Global IT leader Gartner recently released a list of the top 10 security-related misconceptions that can hamper computer management and cause information leaks. At the recent Gartner Security & Risk Management summit in National Harbor, Md., Gartner analyst Jay Heiser highlighted these ten risk factors as areas which, left unprotected, can have serious ramifications for enterprise operations and business sustainability, reported Network World.
1) It couldn’t happen to us
Organizations that eschew software layered security solutions through ignorance or hubris might find themselves the targets of a data breach.
2) We already spend a lot on information security – just look at our budget
Gartner found that organizations spend an average of about five percent of their IT budgets on protecting themselves.

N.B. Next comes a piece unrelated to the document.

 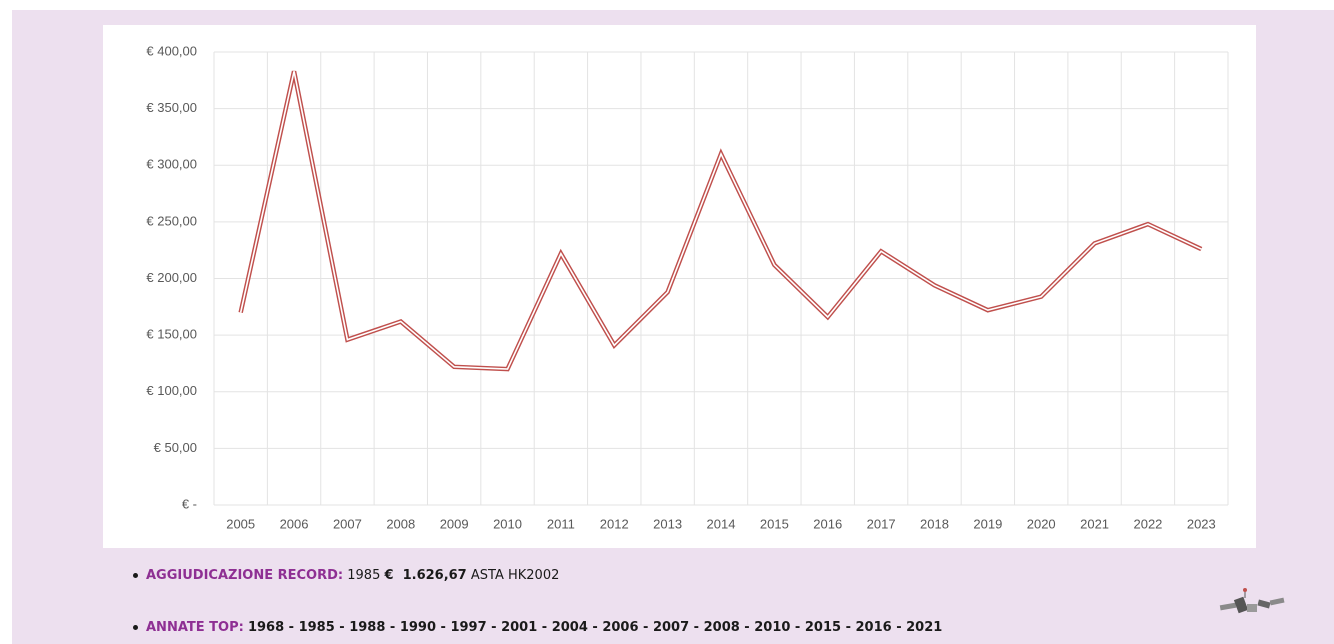 I want to click on y-tick-label: € 50,00, so click(x=176, y=448).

3) We can count the number of security risks, so we can control them
Firms that only evaluate potential threats on a numeric-ratio basis to their size are going about it the wrong way – all it takes is one quality threat to dismantle a poor security system.
4) We have a physical security system
There are many protective solutions out there because there are many types of businesses. If a solution doesn’t match business needs, it might be insufficient.
5) We have great passwords
Just because the password isn’t ‘password’ doesn’t mean businesses can grow complacent. Strong password hygiene is important.
6) Make it someone else’s problem
Moving security concerns to a different segment of IT, or out of IT all together, doesn’t necessarily eliminate the root causes of risks.
7) It’s definitely someone else’s problem
Taking an active role in security measures falls to everyone in the company.
8) Use this magic elixir
No protective solution can do everything, because security still depends on user awareness of vulnerable practices.
9) Just make it official
Simply drafting a policy isn’t going to ensure compliance, for the same reason listed above. Getting personnel on board is key to mitigating potential issues.
10) Encryption, right? Sure!
Encryption can be an incredibly useful tool, but only if it’s implemented correctly and personnel understand what’s expected of them in the system.
Where does your company fit in? Do any of these sound familiar?
It’s clear that many of these situations stem not from software itself but from poor user practices, whether it’s passing the buck or getting complacent. Application control solutions can go a long way in establishing a comprehensive effort to oversee user activity and diagnose potential problems. However, its success, like all software security services, is conditional upon employee awareness and cooperation.